━━━━━ EXTRAIT DE PAGE ━━━━━

Le titre des affiches est sans équivoque. Lyon part en live. C’est écrit en blanc sur noir. Plaqué sur tous les murs et les abribus de la ville. Le Lyonnais est prévenu. La fête du 8 décembre, la bonne vieille tradition avec les odeurs de marrons, n’est plus. Pardon, c’est faux pour les marrons, on peut encore en trouver. A côté des Kebbabs, des sandwiches américains, des churros espagnols... Plein. C’est l’âme de l’événement que le pèlerin cherche en vain.

Les phares de la comm’

Pour sa cent cinquante et unième édition, la Fête des Lumières est un festival de communication. Etalé sur quatre jours (du 5 au 8 décembre), l’événement se déroule sur le thème « Lumières en mouvement : lumière dynamique, lumière interactive » dans « Lyon l’allumée ! ».

Le décor est planté. Notons le point d’exclamation, expression de la surprise générale, signe typographique de la foirade annoncée, du caractère carnavalesque de la fête. « Lyon l’allumée ! ». Lyon l’extravagante, la ville un peu folle. Lyon qui dégringole. Lyon où la comm’ a remplacé la parole.

Depuis quelques années, la Fête des Lumières est ambitieuse. La ville s’enveloppe dans une ivresse de watts et déjoue ainsi brillamment les quolibets sur son éventuelle froideur. De nombreux quartiers et monuments sont mis en valeur sous les feux des projecteurs. La ville natale des Frères Lumière brille dans toute sa splendeur. C’est beau. Il faut le reconnaître. Les pentes de la Croix-Rousse, Saint-Jean, la Place Bellecour... scintillent sous l’imagination des architectes, scénographes et chefs opérateurs. L’événement est désormais résolument artistique, tourné vers l’art contemporain, vers la ville de « demain ».

Vendredi 5 décembre. Place des Terreaux. 18 heures. Le temps n’a pas refroidi les badauds qui attendent gentiment le coup d’envoi de l’édition 2003. La musique électronique commence, les façades des bâtiments encerclant la place s’animent et les images défilent. Les ombres de quelques comédiens se mêlent parfois à la danse murale d’un monde technologique. Habillés de costumes rayés, ils alternent les acrobaties et les mouvements saccadés, accompagnent le défilé des représentations contemporaines : voitures, chantiers de construction...

━━━━━

__ÉNONCÉ A__. Recopiez le passage de l'extrait sur la Fête des Lumières qui s'ouvre sur les mots contenant « Le titre des » et se clôt sur « cherche en vain. ».
__ÉNONCÉ B__. D'après l'extrait sur la Fête des Lumières, sur combien de jours s'étale l'édition décrite ?
Les lignes ci-après forment un ensemble indépendant de l'extrait.

━━━━━ LIGNES DE DONNÉES ━━━━━

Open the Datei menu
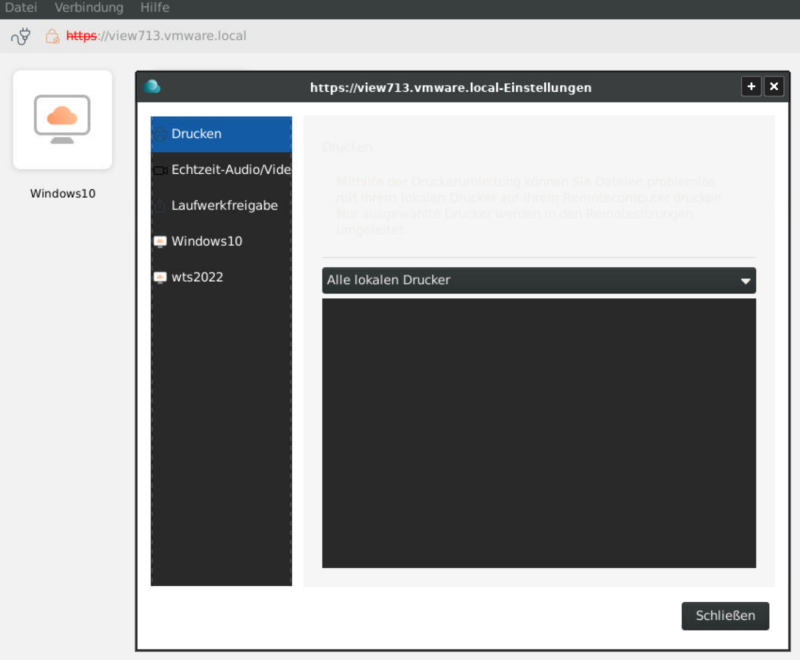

━━━━━

__CORRIGÉ DÉTAILLÉ A__.
Le titre des affiches est sans équivoque. Lyon part en live. C’est écrit en blanc sur noir. Plaqué sur tous les murs et les abribus de la ville. Le Lyonnais est prévenu. La fête du 8 décembre, la bonne vieille tradition avec les odeurs de marrons, n’est plus. Pardon, c’est faux pour les marrons, on peut encore en trouver. A côté des Kebbabs, des sandwiches américains, des churros espagnols... Plein. C’est l’âme de l’événement que le pèlerin cherche en vain.

__CORRIGÉ DÉTAILLÉ B__. Sur quatre jours, du 5 au 8 décembre.